2) O ajuste macro não basta. O ativismo micro de Dilma 1 fez cair o investimento e gerou sérias distorções alocativas. Para voltar a crescer, será preciso uma nova agenda de reformas baseada no princípio da horizontalidade e visando a melhoria do ambiente de negócios. A resistência ao desmonte das benesses estatais --"operação desmame"-- será enorme. Petróleo e setor elétrico, falido, são capítulos à parte.

3) Ambiente externo adverso. Incrementar as exportações seria o caminho natural da retomada, mas a queda do preço das commodities, a subida dos juros americanos, China em desaceleração e Argentina no caos restringem essa alternativa.
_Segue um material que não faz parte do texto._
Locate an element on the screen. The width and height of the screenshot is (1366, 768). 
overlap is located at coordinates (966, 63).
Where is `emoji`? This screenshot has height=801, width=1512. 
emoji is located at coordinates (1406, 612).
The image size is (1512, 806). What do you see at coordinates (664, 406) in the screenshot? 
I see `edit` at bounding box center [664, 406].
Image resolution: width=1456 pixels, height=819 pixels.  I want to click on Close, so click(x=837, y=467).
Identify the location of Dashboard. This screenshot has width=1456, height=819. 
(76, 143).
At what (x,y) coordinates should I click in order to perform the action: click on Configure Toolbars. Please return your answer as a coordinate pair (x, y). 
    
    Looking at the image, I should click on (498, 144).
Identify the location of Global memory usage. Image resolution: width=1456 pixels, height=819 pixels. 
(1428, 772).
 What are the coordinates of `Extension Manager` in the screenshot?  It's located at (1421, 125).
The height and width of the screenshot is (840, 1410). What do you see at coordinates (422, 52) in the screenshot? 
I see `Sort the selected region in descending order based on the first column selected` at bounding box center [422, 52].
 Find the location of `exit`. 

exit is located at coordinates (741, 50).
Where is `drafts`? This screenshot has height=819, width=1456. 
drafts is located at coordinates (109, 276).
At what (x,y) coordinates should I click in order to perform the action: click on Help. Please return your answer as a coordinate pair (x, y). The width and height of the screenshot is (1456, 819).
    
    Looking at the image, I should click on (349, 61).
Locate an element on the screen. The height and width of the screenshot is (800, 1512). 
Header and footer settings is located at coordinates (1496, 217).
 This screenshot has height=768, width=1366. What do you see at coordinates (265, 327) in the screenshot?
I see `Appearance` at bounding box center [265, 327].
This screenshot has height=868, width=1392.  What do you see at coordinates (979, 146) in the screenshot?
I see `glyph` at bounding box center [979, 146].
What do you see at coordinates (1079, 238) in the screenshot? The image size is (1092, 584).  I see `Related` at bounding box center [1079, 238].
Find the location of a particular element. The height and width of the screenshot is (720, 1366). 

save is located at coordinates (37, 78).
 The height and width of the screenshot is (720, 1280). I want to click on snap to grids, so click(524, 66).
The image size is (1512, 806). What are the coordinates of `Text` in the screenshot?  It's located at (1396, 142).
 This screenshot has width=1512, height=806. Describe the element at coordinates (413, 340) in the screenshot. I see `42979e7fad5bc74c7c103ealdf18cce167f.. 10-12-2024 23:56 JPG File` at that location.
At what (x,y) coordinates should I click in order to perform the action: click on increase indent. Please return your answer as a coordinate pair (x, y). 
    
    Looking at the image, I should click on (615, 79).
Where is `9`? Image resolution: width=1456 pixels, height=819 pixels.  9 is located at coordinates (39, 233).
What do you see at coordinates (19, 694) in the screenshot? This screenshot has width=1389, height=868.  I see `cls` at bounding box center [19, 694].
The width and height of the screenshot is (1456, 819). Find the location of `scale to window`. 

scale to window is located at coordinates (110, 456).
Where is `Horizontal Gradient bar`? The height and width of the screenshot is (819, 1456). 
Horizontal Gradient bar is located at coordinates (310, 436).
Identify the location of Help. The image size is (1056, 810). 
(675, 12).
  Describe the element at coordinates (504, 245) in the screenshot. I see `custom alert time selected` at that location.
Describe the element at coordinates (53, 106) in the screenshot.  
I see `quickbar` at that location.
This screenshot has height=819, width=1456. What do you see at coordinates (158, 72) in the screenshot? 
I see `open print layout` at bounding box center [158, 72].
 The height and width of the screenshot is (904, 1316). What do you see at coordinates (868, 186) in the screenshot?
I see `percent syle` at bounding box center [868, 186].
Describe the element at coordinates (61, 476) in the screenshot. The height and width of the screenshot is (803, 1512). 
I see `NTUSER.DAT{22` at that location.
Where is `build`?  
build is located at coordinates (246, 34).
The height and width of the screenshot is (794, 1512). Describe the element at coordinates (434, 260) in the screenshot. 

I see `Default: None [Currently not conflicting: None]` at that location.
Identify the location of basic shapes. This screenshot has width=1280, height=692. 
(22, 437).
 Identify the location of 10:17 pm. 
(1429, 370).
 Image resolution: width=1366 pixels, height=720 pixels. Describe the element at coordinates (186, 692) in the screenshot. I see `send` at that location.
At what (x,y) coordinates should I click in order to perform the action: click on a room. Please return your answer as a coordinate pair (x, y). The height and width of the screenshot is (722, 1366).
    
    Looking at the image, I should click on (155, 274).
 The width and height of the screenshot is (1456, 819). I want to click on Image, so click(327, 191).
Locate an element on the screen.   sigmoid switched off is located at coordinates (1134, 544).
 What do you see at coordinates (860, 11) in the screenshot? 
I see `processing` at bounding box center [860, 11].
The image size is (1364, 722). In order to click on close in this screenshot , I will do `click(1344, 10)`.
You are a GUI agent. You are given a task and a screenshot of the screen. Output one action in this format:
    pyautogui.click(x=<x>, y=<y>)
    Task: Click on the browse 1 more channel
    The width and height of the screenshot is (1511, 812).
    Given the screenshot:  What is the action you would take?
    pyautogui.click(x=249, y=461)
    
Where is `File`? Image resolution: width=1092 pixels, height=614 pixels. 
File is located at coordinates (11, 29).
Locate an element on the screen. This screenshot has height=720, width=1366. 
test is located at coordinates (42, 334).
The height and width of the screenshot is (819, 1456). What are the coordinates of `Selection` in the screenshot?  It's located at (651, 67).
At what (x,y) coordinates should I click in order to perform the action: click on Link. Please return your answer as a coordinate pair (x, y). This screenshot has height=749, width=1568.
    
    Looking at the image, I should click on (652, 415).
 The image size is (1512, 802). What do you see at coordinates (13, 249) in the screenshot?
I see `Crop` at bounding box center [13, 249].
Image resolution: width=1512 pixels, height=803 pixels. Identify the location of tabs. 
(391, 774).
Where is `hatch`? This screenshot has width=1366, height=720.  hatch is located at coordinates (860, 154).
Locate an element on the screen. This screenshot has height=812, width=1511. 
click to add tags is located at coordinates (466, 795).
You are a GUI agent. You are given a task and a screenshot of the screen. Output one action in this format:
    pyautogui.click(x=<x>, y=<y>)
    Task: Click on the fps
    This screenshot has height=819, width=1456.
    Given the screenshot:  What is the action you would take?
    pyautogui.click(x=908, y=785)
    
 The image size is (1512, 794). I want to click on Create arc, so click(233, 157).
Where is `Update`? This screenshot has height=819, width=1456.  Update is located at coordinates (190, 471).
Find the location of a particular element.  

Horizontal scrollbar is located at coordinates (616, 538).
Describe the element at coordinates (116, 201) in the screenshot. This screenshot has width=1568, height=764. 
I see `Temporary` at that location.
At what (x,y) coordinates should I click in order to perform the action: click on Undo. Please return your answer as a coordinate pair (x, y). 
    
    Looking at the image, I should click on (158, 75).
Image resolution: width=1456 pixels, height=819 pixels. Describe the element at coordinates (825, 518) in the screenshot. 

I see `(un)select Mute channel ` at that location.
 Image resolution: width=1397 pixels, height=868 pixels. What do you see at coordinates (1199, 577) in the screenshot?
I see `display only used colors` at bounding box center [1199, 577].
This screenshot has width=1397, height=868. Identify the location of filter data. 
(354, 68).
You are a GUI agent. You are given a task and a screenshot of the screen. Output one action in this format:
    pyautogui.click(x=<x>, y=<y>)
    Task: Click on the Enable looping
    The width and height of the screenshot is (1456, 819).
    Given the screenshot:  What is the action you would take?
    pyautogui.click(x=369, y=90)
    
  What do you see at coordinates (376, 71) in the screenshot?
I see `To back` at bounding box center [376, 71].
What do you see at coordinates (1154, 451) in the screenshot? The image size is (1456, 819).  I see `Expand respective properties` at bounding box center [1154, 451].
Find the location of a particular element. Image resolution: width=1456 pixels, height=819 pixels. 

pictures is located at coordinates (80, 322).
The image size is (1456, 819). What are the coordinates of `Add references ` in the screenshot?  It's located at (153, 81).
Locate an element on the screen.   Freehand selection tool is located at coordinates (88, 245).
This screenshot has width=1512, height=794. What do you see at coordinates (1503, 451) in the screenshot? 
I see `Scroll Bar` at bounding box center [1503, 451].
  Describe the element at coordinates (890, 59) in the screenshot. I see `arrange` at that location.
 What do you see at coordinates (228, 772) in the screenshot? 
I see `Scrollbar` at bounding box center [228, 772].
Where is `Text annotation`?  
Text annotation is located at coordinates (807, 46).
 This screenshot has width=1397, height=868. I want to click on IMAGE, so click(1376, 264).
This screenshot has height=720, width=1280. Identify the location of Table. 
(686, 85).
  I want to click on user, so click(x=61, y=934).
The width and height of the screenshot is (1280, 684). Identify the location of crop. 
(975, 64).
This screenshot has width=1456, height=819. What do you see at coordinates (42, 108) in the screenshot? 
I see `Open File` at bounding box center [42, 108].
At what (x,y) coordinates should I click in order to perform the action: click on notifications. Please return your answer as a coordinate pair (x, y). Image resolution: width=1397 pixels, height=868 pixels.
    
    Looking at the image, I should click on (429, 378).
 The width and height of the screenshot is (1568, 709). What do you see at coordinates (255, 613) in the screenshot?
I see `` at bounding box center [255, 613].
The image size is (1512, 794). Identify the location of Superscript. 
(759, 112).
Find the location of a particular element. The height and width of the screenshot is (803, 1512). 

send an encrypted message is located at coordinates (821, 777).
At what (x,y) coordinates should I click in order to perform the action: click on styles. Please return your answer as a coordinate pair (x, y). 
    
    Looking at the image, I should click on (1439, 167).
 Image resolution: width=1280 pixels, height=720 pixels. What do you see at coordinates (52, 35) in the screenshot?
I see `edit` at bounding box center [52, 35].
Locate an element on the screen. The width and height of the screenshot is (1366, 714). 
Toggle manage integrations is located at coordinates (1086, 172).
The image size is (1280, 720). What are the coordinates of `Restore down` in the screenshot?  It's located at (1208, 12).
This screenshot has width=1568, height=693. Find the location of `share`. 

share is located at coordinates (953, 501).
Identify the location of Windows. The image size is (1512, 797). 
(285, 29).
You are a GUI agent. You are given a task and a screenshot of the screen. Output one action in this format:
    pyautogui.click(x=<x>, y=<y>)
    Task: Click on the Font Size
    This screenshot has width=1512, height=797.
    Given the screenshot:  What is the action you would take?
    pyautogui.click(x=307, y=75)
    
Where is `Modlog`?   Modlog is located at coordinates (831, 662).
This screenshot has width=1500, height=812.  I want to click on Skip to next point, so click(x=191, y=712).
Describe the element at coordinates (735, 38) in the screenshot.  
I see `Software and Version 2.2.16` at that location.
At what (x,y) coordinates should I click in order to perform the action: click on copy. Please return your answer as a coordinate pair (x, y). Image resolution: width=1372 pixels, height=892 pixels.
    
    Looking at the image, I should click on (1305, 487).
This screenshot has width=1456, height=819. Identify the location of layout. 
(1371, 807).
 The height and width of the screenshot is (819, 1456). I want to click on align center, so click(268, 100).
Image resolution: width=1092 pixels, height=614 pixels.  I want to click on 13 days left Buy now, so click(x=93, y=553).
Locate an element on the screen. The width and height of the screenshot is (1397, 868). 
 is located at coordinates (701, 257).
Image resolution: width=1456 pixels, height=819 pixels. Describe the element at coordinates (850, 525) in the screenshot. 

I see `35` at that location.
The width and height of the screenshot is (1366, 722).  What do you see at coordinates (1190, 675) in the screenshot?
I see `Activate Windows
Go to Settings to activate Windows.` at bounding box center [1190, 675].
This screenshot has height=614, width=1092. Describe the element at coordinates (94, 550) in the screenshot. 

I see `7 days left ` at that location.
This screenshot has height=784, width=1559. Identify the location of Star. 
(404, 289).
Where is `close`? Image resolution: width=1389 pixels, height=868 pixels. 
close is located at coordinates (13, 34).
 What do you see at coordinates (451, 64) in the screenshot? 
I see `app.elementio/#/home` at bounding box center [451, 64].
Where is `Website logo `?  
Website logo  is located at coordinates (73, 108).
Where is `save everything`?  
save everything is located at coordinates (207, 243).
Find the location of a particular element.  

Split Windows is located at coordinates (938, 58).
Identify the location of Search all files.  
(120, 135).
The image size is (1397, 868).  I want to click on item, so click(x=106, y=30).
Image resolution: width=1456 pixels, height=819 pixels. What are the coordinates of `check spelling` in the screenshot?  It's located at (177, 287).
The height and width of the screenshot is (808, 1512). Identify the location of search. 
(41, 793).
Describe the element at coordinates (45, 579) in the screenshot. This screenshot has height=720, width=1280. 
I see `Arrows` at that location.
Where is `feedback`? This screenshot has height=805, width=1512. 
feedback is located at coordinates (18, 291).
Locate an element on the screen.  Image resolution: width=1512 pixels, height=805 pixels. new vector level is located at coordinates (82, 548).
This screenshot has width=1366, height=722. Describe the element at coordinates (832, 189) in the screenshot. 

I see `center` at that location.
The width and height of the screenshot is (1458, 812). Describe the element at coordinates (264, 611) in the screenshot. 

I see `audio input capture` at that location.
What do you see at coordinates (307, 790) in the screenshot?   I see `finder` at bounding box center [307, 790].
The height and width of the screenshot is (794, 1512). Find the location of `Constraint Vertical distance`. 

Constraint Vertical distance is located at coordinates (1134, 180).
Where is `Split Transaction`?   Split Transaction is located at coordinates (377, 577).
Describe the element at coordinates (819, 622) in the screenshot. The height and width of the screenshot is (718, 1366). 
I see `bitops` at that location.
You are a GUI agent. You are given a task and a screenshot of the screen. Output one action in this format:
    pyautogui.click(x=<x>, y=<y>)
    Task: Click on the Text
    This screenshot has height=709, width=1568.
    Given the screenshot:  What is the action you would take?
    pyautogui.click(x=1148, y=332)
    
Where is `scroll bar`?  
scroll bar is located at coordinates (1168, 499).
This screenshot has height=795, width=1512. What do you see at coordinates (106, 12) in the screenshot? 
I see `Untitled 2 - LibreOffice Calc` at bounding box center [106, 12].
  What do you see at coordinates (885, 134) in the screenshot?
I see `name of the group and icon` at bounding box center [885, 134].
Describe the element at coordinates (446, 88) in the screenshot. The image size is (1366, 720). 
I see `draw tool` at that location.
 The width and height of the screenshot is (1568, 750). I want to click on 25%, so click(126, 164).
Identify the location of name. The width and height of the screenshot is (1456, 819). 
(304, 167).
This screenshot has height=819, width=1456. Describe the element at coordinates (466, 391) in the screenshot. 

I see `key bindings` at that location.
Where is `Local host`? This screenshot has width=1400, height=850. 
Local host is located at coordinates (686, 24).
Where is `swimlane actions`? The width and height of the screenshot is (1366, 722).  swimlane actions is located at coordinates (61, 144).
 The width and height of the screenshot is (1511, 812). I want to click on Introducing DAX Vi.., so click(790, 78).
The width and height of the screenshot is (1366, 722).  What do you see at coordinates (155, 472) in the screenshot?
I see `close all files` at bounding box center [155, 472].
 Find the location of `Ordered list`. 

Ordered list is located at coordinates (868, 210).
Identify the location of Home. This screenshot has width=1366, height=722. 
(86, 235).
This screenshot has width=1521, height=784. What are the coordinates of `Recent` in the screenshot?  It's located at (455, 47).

4) Fraqueza política. Ao renegar as promessas de uma campanha polarizada, Dilma 2 queimou parte do seu capital político. Como a votação da LDO evidencia, o governo nasce acuado e anêmico --base esgarçada, PMDB assanhado. A radiação do petrolão --reforçada pela investigação da Justiça dos EUA-- e os custos incontornáveis do ajuste deverão enfraquecê-lo ainda mais.

Lula 1 preparou o terreno para as conquistas sociais de Lula 2. O desafio de Dilma 2 será impedir que o desastre de Dilma 1 sepulte esses avanços --e Lula 3 junto.